At least that was how the ancients understood philosophy. For them, philosophy was a way of life. For us moderns, however, philosophy is numerically identical with professional philosophy, and professional philosophy seems to bear no relation to everyday life. Good-bye philosophy of life!

These two views–namely, consistency and autonomy–seem to cover the terrain of philosophical biography. Do they? But then: What exactly is philosophical biography?

Philosophical biography is the  study of how well a philosopher’s ideas are realized in his life, in the core of his being, in his thoughts, habits, and actions. It would be a mistake to suppose that ideas are theoretical objects that then get applied to reality. That would be to suppose that ideas exist in one realm, reality in another, and the first fits, doesn’t fit, or bears no relation to the second. To say instead that ideas are “realized in one’s life” is to mean that ideas only take on substance and meaning insofar as they are lived.

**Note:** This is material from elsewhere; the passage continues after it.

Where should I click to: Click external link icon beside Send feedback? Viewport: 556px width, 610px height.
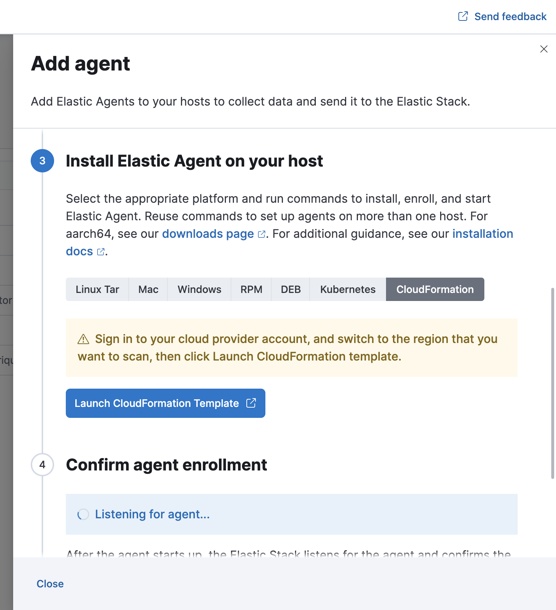point(463,16)
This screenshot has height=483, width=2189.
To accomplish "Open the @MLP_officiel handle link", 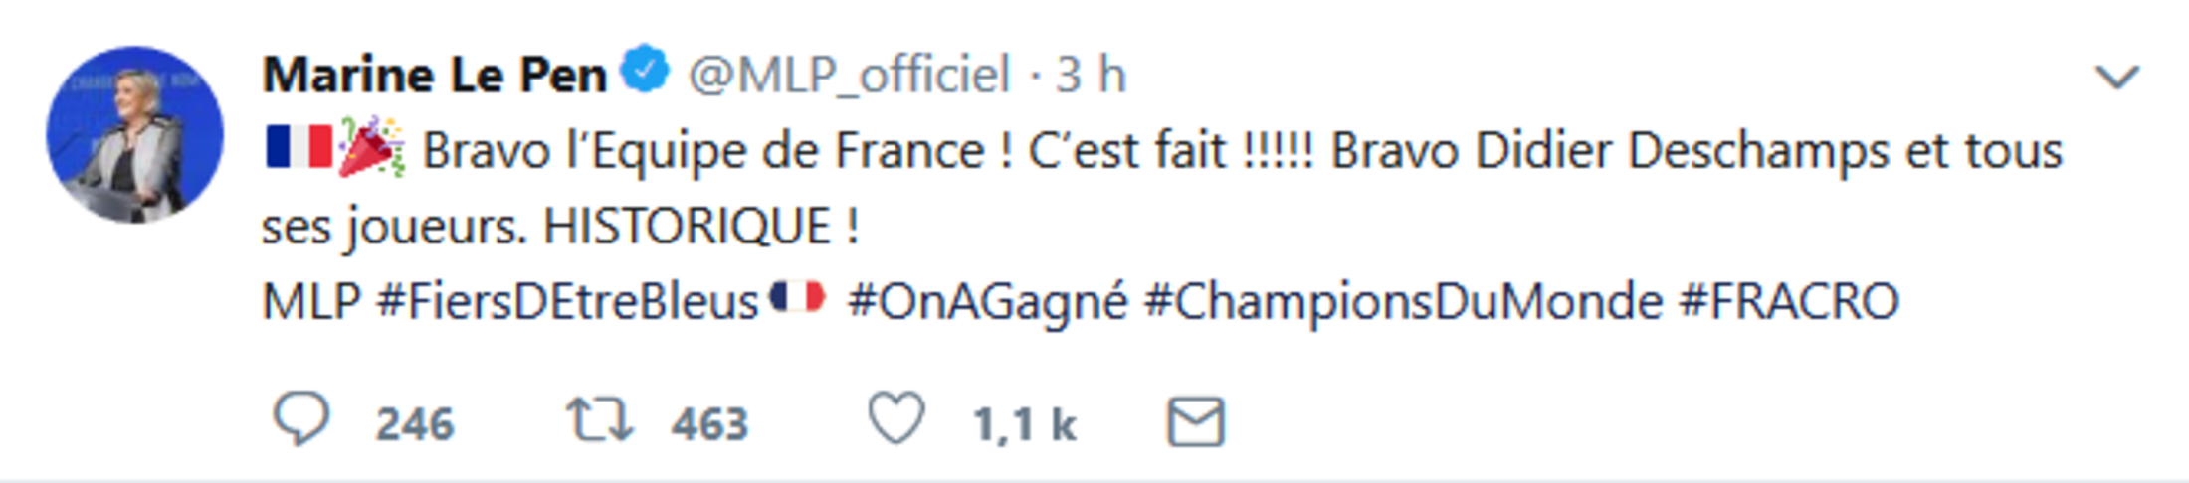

Philosophical biography admits of four understandings, two of which I have already mentioned.

  1. Autonomy. A philosopher’s ideas are different in kind or nature from his life. This modern understanding I reject inasmuch as it is a scientific understanding. So-and-so does research on a certain topic, and his research proceeds independently of his life. A brilliant scientist, say, but an awful family man. A Professional through and through.
  2. Consistency. A philosopher’s ideas are consistent or inconsistent with his way of life. I may write about the need for trust but then be untrustworthy. I may honor marriage in thought but not in deed. And so on.
  3. Entailment. A philosopher’s statements entail a way of life. In a recent book on the German philosopher Martin Heidegger, Emmanuel Faye argues that Heidegger’s philosophy necessarily leads to Nazism. Hence, it was no coincidence that Heidegger ended up sympathizing wholeheartedly with the Nazi cause.
  4. Speculation. A philosopher’s ideas carry the potential of being realizable in some estimable form of life. This is the line of thought I am now trying out.

With respect to “speculative philosophical biography,” the case I have in mind is that of Eric Gill (1882-1940). We now know that Gill was not just a remarkable craftsman and devout Catholic; he was also an exceptionally erotic creature. Among other things, he had sex with his daughters and had multiple extramarital affairs. According to 1), we might not bother with the biography and pay attention only to his thoughts on work. Yet were we to follow this approach, we would be effectively transforming philosophy into science.

According to 2), we would conclude that Gill was a hypocrite. Perhaps he was, but that sounds like gotcha journalism to me–hardly the stuff of great philosophical thinking.

According to 3), we would track how his understanding of work leads of necessity to a life of the flesh. Yet in this case I can’t conceive of how writing about the holy nature of work–to work is to pray–has to result in incest. Nonsense.

In my life and my work, I am trying to examine sustainable models for leading the life of the mind. Here, I want to consider more fully whether a philosopher’s way of thinking could be realizable at some time or other and in some form of life or other. In this respect, the project is speculative but speculative in a good and useful sense. Let me bring the project closer to home: Can we live according to Gill’s fundamental understanding of work life = life work? My conjecture is that we can. Where might this conjecture take us?